(Задание 1):
Переведите на английский язык предложение из текста для чтения: «Зейдлиц произнес речь о военной и политической обстановке».
(Задание 2):
Сколько времени, по словам Зейдлица в тексте для чтения, он прожил в Советском Союзе?
(Задание 3):
Процитируйте фрагмент текста для чтения, который начинается словами «Пленарная сессия представляла» и заканчивается словами «Союз немецких офицеров.».

(Текст для чтения):
┏━━
Пленарная сессия представляла собой что-то вроде спектакля, во время которого Паулюсу и генералам с Центрального фронта{91} демонстрировали «массовый народный фронт», который представлял собой комитет. Зейдлиц произнес речь о военной и политической обстановке. После слезливой вступительной части, где он выступал сразу в трех качествах, офицера, его лошади и конюха, генерал перешел к вызвавшему общий смех рассказу о том, как ему пришло в голову создать Союз немецких офицеров.

— Я на сто процентов был против этого, — уверял он присутствующих. — Но после пяти минут разговора с Вайнертом и Пиком я изменил точку зрения. Мои выступления всегда готовил Корфес, но выбирал цитаты лично я.

После этого последовала декларация о его философской позиции, представлявшая собой первую речь, составленную генералом лично:

— Эти полтора года я прожил, пусть и пребывая в нынешних стесненных обстоятельствах, в Советском Союзе, земле построенного и строящегося социализма. За эти восемнадцать месяцев я честно пытался узнать эту страну, ее народ и сам социализм, но более всего дух, ум и сердце людей и их культуру. Для этого мне пришлось тщательно изучить диалектический материализм, теоретические основы социализма, великую доктрину Маркса, Энгельса, Ленина и Сталина. В результате я понял, какими могучими умами было создано это учение, которое прежде, и я честно это признаю, было мне неизвестно, но без которого я бы не смог приблизиться к полному пониманию происходящего. Сегодня я низко склоняю голову перед этими великими людьми, которые вымостили нам путь к лучшей жизни. Созданный и развитый ими диалектический материализм — как я начал понимать в результате моих занятий — несомненно, сегодня является одной из самых прогрессивных идей в мире. Так и Германия будущего, и в особенности ее общественные демократические основы, будет испытывать все большее влияние диалектического материализма, на котором основан социализм. Таким образом, социализм станет одной из двух главных опор новой Германии.

Однако великие, имеющие всемирное значение будущие идеи, которые поведут объединенные народы к новой жизни и совместному труду, не будут односторонне базироваться лишь на диалектическом материализме. Я свято убежден, что человечеству, бесспорно, понадобится и философия идеализма, без которой невозможно достичь истинной гармонии в жизни, во всей духовной и материальной культуре. Только признав все это, можно будет создать прочное, долговременное и по-настоящему мирное сообщество народов. Наша задача состоит в том, чтобы вновь достичь гармоничного союза идеализма и материализма. Если я правильно это понимаю, развитие этой страны движется как раз в этом направлении.
┗━━
(Исходные данные):
┏━━
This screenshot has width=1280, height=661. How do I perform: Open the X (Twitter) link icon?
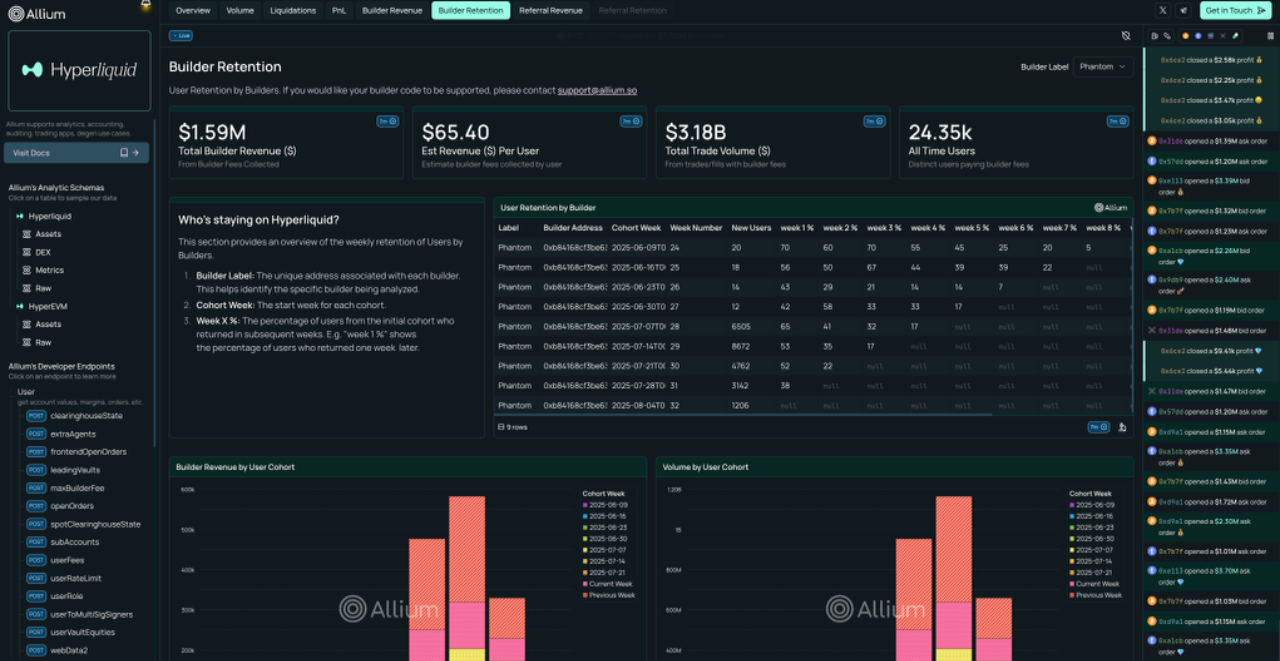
┗━━
(Правильный ответ 1):
Seydlitz gave a speech on the military and political situation.

(Правильный ответ 2):
Полтора года, то есть восемнадцать месяцев.

(Правильный ответ 3):
Пленарная сессия представляла собой что-то вроде спектакля, во время которого Паулюсу и генералам с Центрального фронта{91} демонстрировали «массовый народный фронт», который представлял собой комитет. Зейдлиц произнес речь о военной и политической обстановке. После слезливой вступительной части, где он выступал сразу в трех качествах, офицера, его лошади и конюха, генерал перешел к вызвавшему общий смех рассказу о том, как ему пришло в голову создать Союз немецких офицеров.